Around the middle of late March, photographer Sean Jackson was taking the downtown 2 train during one of the most dire spring seasons New York had ever seen. COVID-19 was wreaking havoc across the city, emptying out streets save for the unhoused who had nowhere else to go. Across the subway seat, words from Alberto Ríos as part of the city’s Poetry in Motion initiative stood out to him. Jackson had been documenting the brave new world of ours, taking photos of deserted intersections and frontline workers in beanies and jackets on their commutes, heading to work in the heart of the mess. The words across the distance told a story about man dying and nature coming back to life, eerily accompanying a narrative that had been looming over the heads of New Yorkers.
“Sitting in the peril it was just me and Alberto’s words. I would be in Manhattan shooting around, hearing nothing but birds chirp with magnolias blooming around me, but everyone was missing it because they were inside,” Jackson tells Observer. Between March and May, the photographer would finish Faithful Forest (a title inspired by Alberto’s poem), a series of images exploring the relationship between the living ecosystems of humans and nature in the city amidst the pandemic.


Coming from a family who works in breaking news, Jackson was a student of journalism prior to moving to New York, eventually learning photography and deciding to use the camera for his investigative interests. While his first choice in subjects are people, photographing the streets of NYC during the pandemic gave him a chance to shoot other focuses outside traditional street photography: landscape, architecture and botany. “The highlights of the moments were still people, though,” Jackson adds, hoping this series resonates with audiences and what they themselves were doing at that time. “I enjoyed being out there alone and in fact, it was easier to connect with people because there were less than a handful out in public… essential workers, hula hoopers in the park, the nun praying in the Central Park garden. It was my therapy to be out there in the streets.”

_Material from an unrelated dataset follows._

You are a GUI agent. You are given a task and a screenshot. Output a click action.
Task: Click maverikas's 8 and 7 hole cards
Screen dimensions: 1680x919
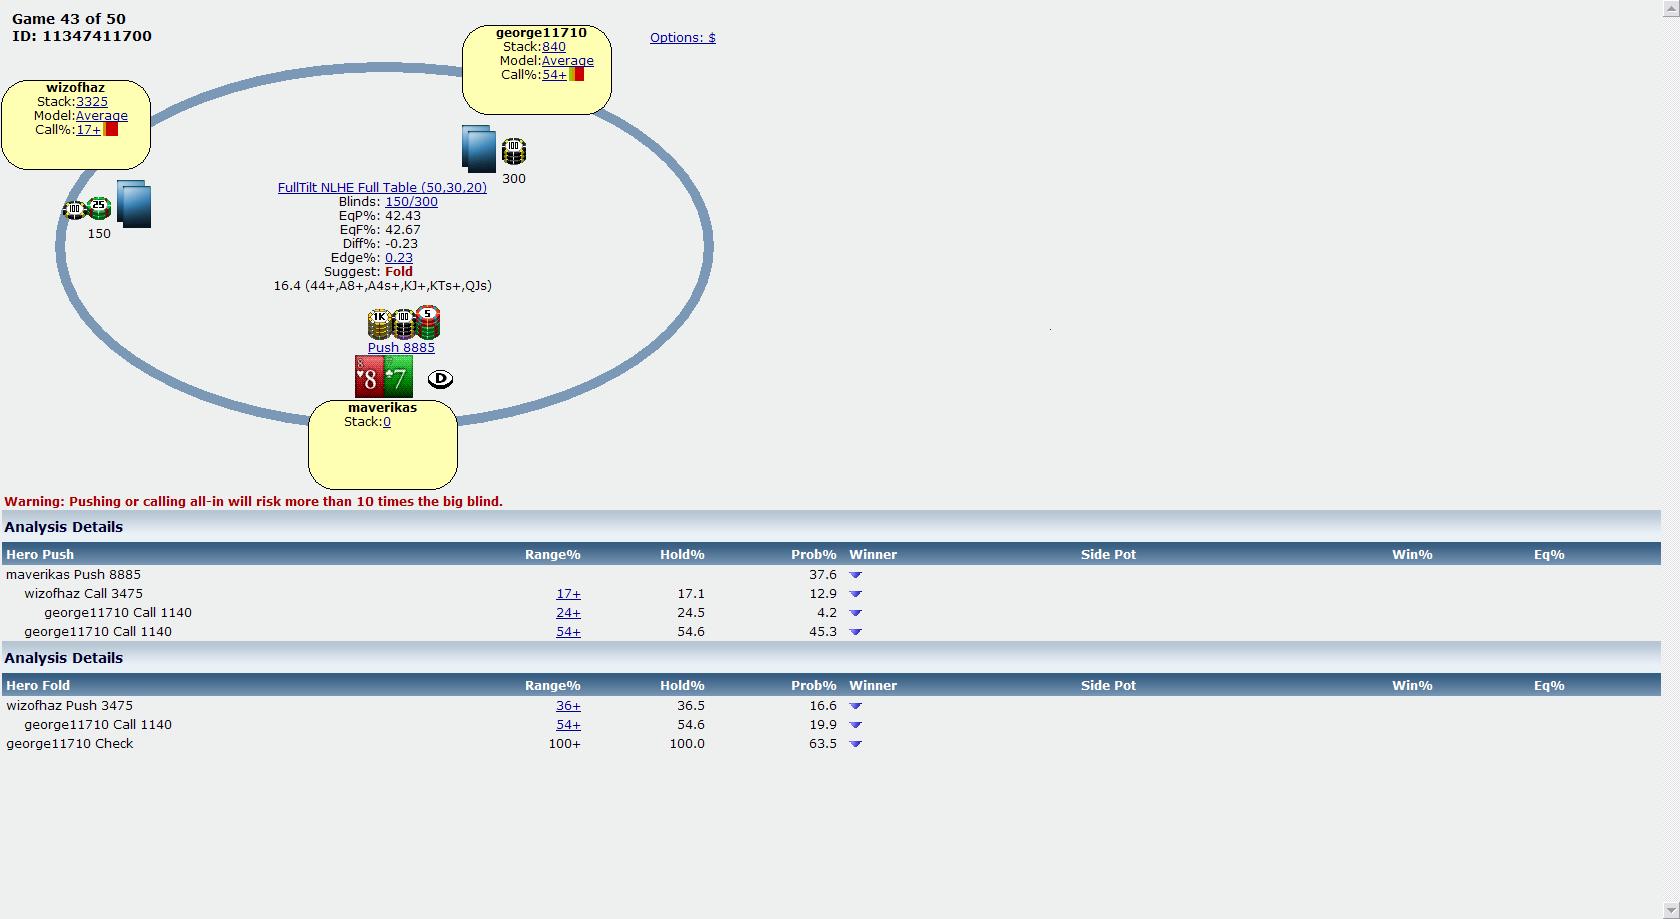point(383,377)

Distilled in Faithful Forest is the evolution of the city’s momentous shifts, like that of a dormant flower slowly opening itself up. With New York City now feeling like it’s somewhat revived—friends gathering in parks, restaurants bustling with curbside dining—Jackson’s images like the empty Oculus and the presence of military hospital workers working out of the Javits center are starting to feel like a distant memory. In one of the images, two enlisted medical officers are seen heading to the Empire State Building after a long day battling the virus. Jackson, who grew up near a navy base in North Carolina as well as the Pentagon, had never seen enlisted soldiers on the ground in New York. It was a stark and unique moment reflecting the gravity of the situation we were in, one he couldn’t pass up with his camera.
“Maybe this body of work represents a shift in our value system,” Jackson says. While the work now lives online, he’s hoping to show it to in-person audiences once live art viewing is the norm again. “One thing I did was take audio samples, and there were no cars or verbal arguments recorded, just birds chirping, hands clapping at 7 p.m., Alicia Keys playing from the window… what I want to do is take these images with these sounds and bring this momentous year back to life so we feel like we’re there all over again and unlock the feelings of those times.”